The first wide release of a calendar year is traditionally an undemanding popcorn palate cleanser to soothe (or numb?) the mind after the ambitions–or, more accurately, pretensions–of the year-end flurry of would-be and wannabe awards bait, and 2019 is no exception, with Sony Pictures kicking the year off with the thriller <i>Escape Room</i>. The no-frills title reflects the straightforward premise: a group of six disparate strangers are recruited into a deadly escape room game under circumstances that prove to be as deadly as they are mysterious. There are no real surprises here on the script level credited to Bragi F. Schut and Maria Melnik. On the page, the scenario progresses at a basic programmatic level: as the group moves from potential deathtrap to the next, the ranks are thinned out one by one, as are revealed little key biographical details about each participant, gradually building to unifying design, rather than chance randomness, behind the madness.

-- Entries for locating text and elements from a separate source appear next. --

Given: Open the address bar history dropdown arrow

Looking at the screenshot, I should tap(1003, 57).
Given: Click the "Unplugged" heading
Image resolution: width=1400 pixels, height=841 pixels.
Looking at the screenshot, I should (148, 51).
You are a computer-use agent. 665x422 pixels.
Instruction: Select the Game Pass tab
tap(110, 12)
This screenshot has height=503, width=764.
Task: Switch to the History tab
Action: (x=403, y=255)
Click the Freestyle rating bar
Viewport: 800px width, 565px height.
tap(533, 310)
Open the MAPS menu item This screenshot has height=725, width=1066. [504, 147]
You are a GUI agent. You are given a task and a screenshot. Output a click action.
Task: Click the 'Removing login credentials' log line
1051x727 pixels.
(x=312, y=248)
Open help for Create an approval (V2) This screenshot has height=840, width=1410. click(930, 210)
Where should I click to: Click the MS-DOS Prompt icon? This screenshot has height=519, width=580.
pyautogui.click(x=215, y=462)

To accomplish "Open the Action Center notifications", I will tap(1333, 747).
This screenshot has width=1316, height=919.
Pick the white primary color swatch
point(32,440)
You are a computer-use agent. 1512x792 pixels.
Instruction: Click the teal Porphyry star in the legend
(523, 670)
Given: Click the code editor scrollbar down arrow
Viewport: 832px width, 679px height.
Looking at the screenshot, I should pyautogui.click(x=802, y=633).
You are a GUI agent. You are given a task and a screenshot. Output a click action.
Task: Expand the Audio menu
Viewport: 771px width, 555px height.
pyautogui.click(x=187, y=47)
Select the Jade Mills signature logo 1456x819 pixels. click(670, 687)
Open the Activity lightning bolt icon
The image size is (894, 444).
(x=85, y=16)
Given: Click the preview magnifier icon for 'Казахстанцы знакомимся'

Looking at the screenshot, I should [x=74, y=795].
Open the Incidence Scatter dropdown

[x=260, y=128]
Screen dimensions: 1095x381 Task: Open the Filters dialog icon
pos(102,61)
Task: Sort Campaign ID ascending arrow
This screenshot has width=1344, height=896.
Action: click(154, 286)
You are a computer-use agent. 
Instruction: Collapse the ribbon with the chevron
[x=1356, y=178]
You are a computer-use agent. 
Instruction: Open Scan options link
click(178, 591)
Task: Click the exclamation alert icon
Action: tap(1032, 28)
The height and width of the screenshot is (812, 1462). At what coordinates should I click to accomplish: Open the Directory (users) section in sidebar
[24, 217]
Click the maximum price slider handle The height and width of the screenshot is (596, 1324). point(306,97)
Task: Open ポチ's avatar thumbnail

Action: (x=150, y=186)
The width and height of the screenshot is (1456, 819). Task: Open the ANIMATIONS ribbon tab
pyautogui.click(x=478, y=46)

Director Adam Robitel, however, appears both keenly aware of the built-in limitations and all-in committed to them, recognizing how studio escapism (bad pun intended) can be by-the-numbers yet still be fun for both himself and the audience. The Rube Goldberg-esque, one-thing-leads-to-another progression of each room does have its puzzle-box style and suspense that effectively puts the viewer vicariously in the characters’ shoes as they negotiate through them; that each room has its own distinctive flavor adds to the fun. The characterizations, such as they are, aren’t fleshed out on the page beyond stock types, but given the nature of the piece, they don’t have to be too much more than be individually recognizable. Yet to Robitel’s credit, he has assembled a talented and charismatic ensemble, led by Taylor Russell, Jay Ellis, and Deborah Ann Woll, that give more than they’re given and whose commitment make it easier to buy into the preposterous scenario.
And does it ever get preposterous, and in a less fun, more labored, and wholly predictable way, in the final stretch, where the obvious eagerness to set up a continuing series is perhaps the film’s biggest cliché. But getting there is undeniably the enjoyable ride one expects from such a film, however ultimately disposable it may be.